§ What you need to do
The response must be made up of the lines in the entries below that contain "settings".

*** Record excerpts ***

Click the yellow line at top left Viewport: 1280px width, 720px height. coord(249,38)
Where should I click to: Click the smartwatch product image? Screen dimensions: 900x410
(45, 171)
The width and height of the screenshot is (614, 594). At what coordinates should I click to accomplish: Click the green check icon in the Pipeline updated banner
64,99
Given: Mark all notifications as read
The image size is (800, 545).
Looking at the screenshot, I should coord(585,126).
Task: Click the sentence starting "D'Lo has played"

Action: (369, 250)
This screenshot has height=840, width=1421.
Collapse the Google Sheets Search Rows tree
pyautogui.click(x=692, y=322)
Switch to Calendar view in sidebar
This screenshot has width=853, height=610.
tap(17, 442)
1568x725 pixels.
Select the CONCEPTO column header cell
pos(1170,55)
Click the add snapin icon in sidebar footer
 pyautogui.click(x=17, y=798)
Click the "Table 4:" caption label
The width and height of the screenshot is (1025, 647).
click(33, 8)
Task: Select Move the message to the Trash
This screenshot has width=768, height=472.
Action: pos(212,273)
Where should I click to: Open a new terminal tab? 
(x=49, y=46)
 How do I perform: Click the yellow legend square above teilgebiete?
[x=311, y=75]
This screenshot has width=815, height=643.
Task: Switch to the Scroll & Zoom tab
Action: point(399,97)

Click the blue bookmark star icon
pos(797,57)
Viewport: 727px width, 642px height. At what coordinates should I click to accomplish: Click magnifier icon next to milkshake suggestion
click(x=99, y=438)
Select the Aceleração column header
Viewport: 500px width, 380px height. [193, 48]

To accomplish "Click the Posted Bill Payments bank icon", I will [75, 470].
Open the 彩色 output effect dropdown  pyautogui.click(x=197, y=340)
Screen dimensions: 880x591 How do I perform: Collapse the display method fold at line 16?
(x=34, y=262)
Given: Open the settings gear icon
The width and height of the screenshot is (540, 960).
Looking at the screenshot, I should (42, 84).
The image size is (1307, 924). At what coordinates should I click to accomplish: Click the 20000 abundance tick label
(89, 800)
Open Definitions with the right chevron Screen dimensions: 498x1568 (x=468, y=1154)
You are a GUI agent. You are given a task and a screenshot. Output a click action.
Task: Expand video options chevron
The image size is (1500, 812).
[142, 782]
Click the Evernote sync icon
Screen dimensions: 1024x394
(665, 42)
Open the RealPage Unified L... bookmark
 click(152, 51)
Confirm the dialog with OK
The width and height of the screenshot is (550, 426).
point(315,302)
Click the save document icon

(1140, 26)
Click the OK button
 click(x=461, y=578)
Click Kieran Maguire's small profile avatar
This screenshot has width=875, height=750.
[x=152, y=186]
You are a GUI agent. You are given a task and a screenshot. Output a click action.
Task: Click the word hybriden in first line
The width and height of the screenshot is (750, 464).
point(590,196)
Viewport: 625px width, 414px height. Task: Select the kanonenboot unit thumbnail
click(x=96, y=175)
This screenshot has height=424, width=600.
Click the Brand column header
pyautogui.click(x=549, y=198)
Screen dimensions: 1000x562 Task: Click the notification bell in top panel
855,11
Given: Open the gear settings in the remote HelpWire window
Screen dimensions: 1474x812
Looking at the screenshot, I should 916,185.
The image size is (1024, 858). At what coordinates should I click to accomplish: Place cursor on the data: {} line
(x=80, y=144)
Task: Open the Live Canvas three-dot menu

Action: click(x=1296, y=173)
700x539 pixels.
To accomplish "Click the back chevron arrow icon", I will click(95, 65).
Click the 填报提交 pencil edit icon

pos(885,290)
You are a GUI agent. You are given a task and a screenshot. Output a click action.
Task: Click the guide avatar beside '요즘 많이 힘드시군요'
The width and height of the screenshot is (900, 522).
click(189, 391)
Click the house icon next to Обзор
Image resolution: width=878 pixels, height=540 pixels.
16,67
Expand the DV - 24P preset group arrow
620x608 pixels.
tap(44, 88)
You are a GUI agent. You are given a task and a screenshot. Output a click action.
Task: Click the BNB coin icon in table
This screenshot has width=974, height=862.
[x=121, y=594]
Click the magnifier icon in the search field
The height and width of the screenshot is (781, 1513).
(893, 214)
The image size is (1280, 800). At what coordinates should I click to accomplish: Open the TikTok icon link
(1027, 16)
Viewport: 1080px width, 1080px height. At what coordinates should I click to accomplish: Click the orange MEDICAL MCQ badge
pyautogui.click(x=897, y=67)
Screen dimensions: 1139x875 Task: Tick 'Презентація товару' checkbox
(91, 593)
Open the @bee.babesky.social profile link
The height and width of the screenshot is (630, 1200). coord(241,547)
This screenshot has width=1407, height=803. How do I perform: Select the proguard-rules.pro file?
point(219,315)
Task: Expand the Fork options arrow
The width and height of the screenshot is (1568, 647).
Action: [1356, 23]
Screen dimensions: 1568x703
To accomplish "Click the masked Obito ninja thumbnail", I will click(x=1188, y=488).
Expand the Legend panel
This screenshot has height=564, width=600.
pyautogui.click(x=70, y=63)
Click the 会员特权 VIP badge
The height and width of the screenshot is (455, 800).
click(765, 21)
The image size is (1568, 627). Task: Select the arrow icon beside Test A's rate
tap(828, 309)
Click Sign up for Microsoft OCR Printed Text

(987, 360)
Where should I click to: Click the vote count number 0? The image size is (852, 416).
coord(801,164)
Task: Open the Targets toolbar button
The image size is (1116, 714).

*** End of Record excerpts ***

§ Exercise answer
Given: Open the settings gear icon
Given: Open the gear settings in the remote HelpWire window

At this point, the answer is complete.